NEW YORK - In a sense, they've spent the last five centuries walking, but 37 statues from a French nobleman's tomb are debuting on their biggest journey yet with an exhibit at New York's Metropolitan Museum of Art.

The 15th century alabaster statues - considered treasures of Medieval Europe - have never before left the city of Dijon, where they march perpetually around the base of the tomb of John the Fearless and his wife Margaret of Bavaria.

Now they can be seen walking two-by-two down a plain catwalk in the heart of the Met in the exhibition The Mourners: Medieval Tomb Sculptures from the Court of Burgundy.

Carved over a 25-year-period by sculptors Jean de la Huerta and Antoine le Moiturier, each statue represents a mourner - mostly ecclesiastical figures such as a bishop, a choirboy and rows of monks from the Carthusian order.

In their normal setting in Dijon they are only partially seen as they blend in between miniature Gothic arches lacing the base of the wealthy and powerful couple's black marble tomb.

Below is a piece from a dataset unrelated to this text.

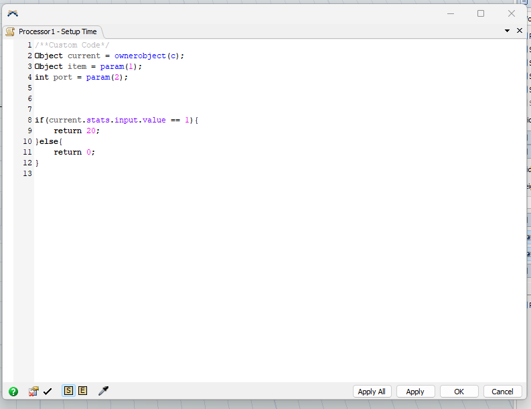531x409 pixels.
Task: Click the FlexSim logo in the title bar
Action: 12,13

The open display at New York's Met has allowed them to loosen up, emerging as individuals with sometimes surprising results.

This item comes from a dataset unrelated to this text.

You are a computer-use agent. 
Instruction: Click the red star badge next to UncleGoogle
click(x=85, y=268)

Far from being pompous advertisements for the deceased couple's religious devoutness and social standing, the monks and priests of the procession exude individuality, humanity and a cheeky strain of rebellion.

The higher-ranking clerics at the front maintain serious faces and hold books.

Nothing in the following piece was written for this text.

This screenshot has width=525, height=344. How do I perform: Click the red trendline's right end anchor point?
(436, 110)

Many are clearly struck with emotion. Several dab at their eyes with their robes. Others have pulled their huge cowls far over their heads, obscuring their faces.

But as the procession continues, the mood becomes more uneven. One monk pulls at his apparently over-tight belt. Another blows his nose. One pulls back his cowl to see better.

"It's the first time I've seen them like this. Before I never saw their backs," said Francois Rebsamen, mayor of Dijon, who helped host a preview of the exhibition.

"It's very funny. The ones at the front are more official looking. They have the higher rank. At the back it's different."

Although completed many years later, the alabaster procession is meant to record the actual funeral for John the Fearless, the second duke of Burgundy, who died in 1419.

They have walked tirelessly in place beneath his remains ever since.

"They've only moved once in all their history and by only a few hundred meters," Rebsamen said.

Renovation work at the Musee des Beaux-Arts in Dijon, where the tomb is housed, prompted the idea of separating the statues and putting them on tour as centerpieces in an exhibition on the mourners.

They will be shown, along with related figures, in seven US cities and Paris before returning home in 2012.

"The expressive power attained by the 15th-century sculptors of these statuettes will be quite a revelation to many of our visitors," said Thomas Campbell, director of the Metropolitan Museum.

The "phenomenal" works "capture the entire spectrum of emotions connected with human loss," he said. "When the sculptures are grouped together, the viewer is transfixed."